À l’initiative de Valérie Rasigades, nous nous sommes retrouvés à Saint-Rémy-de-Provence pour une balade sur les DFCI, singles et petites routes du massif des Alpilles.
Je ne vais pas vous raconter notre périple de 80 km. En ce moment, j’écris un roman initiatique sur le vélo et suis incapable de penser à autre chose. J’espère que les photos parleront d’elles-mêmes.
En revanche, je veux évoquer une anecdote qui m’a occupé l’esprit. Un copain a annoncé récemment qu’il créait une nouvelle association dédiée à la promotion d’une autre façon de faire du vélo dans notre région du Midi, évoquant notamment la solidarité, l’entraide, la performance sportive, l’écoresponsabilité.
Cette énumération m’est tout de suite parue bancale. Il y avait un légume au milieu des fruits. La solidarité, l’entraide, l’écoresponsabilité sont des notions pour moi qualitatives alors que la performance est généralement quantitative (dans un monde où tout a tendance à être quantifié).
Pourquoi devons-nous plus que jamais être solidaires, nous entraider, agir pour la planète et non contre elle ? Parce que depuis trop longtemps nous ne pensons et ne jugeons qu’en termes de performances qu’elles soient économiques ou sportives, avec jamais très loin la notion de compétition, de vainqueurs et de perdants. Trop longtemps nous avons joué à des jeux à sommes nulles. Le mec qui gagne une course laisse derrière lui des perdants. Plutôt que de compétition, nous avons besoin de coopération, de fraternité, et oui d’entraide et de solidarité.
Tout au long de notre tour des Alpilles, nous avons travaillé ces valeurs, les plus rapides attendant les plus lents ou les plus tête en l’air qui admiraient les paysages et les photographiaient. Personne ne s’est préoccupé de performance, personne n’a visé des KOM Strava, personne n’a cherché à arriver avant les autres, tout juste si les plus costauds aimaient se faire chauffer les cuisses dans les nombreuses montées, mais en haut, ils attendaient les plus lents dans la bonne humeur, sans jamais se montrer impatients, sans jamais regarder l’heure. Nous n’avions que le souci de terminer notre boucle avant la nuit, prenant le temps de la fraternité. Si la moindre notion de performance s’était glissée dans notre journée, elle n’aurait pas été aussi belle. Celui moins performant aurait été humilié, rabaissé, voire dégoûté, poussé dans le rouge, sans qu’il n’éprouve plus la moindre expérience qualitative.

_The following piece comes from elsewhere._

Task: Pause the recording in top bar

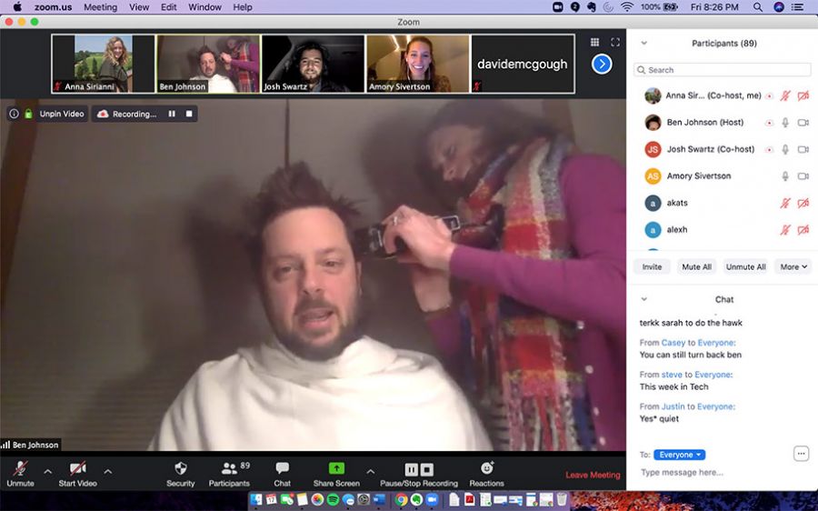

Je ne suis pas blanc blanc. Je regarde souvent combien de kilomètres j’ai parcourus à VTT/gravel depuis le début de l’année. Je devrais finir à 12 000 km, ce qui sera en un sens une performance pour moi, mais c’est un truc sans importance, un indicateur guère signifiant. J’ai des copains qui roulent moins et sont plus costauds. Simplement, cette quantification me dit que j’ai passé beaucoup de temps dans la nature, et que j’y ai vécu de nombreuses expériences qualitatives et qu’aucun indicateur ne peut évaluer.
La quête de la performance est l’une des principales causes de la crise systémique que nous traversons. Aller plus vite, gagner plus, avoir plus de pouvoir, plus de clients, plus de like, plus de KOM. Nous ne réglerons pas cette crise sans changer de paradigme, sans privilégier les qualités par rapport aux quantités. Si on est incapable de le faire dans la niche du vélo amateur, ce n’est pas gagné.
Pour ma part, j’évalue mes sorties par des impondérables non par quelques scores à la con, encore moins en me comparant à des partenaires ou des adversaires d’un jour. Aujourd’hui, l’air était merveilleusement paisible dans les Alpilles, pas la moindre brise, la végétation ne bronchait pas sur le ciel immaculé, comme en attente d’un évènement extraordinaire. C’était sublime.